Whenever a line in the entries includes the word "from", copy that line out.

▬▬▬▬▬▬▬▬▬▬

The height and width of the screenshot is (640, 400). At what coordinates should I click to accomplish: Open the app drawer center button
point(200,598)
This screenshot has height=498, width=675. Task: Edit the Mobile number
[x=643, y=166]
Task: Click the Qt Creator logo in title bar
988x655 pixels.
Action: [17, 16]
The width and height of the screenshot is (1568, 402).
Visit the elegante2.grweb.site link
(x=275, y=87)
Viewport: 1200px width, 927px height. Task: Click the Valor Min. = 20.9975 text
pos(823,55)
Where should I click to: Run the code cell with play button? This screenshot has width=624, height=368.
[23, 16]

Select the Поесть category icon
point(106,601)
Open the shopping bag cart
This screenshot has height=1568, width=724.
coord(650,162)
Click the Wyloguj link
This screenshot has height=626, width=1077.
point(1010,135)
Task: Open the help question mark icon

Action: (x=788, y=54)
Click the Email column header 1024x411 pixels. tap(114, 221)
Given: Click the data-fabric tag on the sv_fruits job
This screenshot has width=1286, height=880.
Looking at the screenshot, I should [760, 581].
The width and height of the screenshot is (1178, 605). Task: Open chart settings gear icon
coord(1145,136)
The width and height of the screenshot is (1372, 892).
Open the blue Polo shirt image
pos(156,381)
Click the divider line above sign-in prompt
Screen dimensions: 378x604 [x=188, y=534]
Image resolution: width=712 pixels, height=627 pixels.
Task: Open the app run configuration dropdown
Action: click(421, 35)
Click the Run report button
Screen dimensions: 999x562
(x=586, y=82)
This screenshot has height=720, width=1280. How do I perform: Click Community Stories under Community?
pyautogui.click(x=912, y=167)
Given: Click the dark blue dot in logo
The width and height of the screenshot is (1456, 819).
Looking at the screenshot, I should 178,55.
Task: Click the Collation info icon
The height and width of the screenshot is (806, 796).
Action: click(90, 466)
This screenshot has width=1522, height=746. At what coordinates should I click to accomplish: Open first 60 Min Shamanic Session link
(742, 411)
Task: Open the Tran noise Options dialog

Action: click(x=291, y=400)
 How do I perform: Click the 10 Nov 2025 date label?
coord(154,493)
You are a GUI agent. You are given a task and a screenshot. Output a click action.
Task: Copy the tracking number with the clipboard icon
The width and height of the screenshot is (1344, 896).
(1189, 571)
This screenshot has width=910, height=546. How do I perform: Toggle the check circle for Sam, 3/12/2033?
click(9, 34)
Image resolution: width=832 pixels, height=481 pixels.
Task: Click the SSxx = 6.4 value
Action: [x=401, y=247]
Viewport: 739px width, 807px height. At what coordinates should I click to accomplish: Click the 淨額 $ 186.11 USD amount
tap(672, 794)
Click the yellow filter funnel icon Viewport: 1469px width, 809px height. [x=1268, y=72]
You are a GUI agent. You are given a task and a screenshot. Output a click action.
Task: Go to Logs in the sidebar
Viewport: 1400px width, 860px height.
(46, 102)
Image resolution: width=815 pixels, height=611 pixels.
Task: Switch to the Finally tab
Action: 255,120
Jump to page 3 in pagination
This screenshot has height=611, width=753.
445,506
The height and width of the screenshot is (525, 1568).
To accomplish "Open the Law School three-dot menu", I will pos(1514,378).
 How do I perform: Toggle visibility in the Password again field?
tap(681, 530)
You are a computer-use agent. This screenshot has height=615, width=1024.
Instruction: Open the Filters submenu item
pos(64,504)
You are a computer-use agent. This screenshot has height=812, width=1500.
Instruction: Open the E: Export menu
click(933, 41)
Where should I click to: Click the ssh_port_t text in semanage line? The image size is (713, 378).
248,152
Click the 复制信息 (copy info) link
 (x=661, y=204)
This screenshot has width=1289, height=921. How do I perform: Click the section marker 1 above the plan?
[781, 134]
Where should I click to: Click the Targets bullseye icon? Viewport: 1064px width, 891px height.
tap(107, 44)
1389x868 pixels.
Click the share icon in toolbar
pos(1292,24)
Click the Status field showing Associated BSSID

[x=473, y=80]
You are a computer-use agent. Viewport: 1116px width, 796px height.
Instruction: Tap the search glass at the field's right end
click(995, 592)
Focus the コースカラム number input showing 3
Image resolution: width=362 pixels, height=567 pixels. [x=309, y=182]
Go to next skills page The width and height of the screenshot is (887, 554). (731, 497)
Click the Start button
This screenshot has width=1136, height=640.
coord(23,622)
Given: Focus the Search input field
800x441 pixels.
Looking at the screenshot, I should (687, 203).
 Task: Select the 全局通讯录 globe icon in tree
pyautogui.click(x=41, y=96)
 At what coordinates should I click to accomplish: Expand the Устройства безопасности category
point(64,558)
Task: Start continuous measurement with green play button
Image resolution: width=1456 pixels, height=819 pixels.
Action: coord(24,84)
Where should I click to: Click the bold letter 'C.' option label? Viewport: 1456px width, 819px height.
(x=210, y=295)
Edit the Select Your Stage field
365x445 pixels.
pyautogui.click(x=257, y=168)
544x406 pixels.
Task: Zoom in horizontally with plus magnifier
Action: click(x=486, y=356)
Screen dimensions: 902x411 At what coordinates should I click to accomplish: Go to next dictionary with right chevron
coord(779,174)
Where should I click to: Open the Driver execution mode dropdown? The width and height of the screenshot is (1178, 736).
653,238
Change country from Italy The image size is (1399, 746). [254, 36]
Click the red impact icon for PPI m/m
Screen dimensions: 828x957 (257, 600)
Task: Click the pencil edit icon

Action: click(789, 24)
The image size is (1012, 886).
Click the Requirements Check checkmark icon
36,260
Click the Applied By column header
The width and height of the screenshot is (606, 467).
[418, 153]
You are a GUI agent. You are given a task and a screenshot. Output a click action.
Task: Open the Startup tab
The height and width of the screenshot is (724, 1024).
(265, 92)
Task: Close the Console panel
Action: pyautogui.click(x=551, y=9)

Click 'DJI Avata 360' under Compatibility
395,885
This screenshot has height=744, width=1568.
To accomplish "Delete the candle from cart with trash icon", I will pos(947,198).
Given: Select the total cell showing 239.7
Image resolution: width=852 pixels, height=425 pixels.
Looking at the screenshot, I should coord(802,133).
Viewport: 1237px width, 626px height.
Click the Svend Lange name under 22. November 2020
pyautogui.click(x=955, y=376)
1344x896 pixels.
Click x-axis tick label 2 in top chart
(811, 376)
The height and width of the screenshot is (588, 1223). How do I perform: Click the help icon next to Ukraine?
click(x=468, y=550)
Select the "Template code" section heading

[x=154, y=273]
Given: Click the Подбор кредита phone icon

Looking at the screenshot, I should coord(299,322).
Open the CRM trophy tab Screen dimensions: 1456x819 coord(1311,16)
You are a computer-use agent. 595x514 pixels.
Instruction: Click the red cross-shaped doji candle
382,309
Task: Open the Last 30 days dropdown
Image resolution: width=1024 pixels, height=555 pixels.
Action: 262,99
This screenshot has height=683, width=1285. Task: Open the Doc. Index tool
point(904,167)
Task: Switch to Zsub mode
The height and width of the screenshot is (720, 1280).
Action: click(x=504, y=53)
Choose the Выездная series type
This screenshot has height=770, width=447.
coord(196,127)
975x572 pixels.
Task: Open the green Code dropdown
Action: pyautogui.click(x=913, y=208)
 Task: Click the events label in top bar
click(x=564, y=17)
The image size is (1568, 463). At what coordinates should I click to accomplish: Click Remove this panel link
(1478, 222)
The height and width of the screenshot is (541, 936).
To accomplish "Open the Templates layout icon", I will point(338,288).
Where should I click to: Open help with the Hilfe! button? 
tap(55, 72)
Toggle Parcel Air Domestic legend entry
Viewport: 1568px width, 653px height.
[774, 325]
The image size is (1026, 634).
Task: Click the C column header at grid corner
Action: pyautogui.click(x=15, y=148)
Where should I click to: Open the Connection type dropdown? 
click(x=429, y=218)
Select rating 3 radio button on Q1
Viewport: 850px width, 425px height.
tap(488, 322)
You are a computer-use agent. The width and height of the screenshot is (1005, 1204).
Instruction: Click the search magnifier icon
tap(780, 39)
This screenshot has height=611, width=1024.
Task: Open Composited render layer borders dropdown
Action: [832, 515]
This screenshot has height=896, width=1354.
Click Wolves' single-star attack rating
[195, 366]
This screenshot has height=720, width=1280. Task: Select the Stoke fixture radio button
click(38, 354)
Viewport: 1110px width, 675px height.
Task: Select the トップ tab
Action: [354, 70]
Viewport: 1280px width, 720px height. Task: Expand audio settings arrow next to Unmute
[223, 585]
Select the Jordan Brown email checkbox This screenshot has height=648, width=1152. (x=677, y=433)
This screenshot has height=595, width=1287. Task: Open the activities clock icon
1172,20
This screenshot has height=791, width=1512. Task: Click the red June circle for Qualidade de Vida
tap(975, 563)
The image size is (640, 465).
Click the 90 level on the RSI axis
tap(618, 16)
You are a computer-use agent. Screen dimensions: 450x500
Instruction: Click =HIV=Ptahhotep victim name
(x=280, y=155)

▬▬▬▬▬▬▬▬▬▬

- [RESULT OF THE TASK]
Change country from Italy The image size is (1399, 746). [254, 36]
To accomplish "Delete the candle from cart with trash icon", I will pos(947,198).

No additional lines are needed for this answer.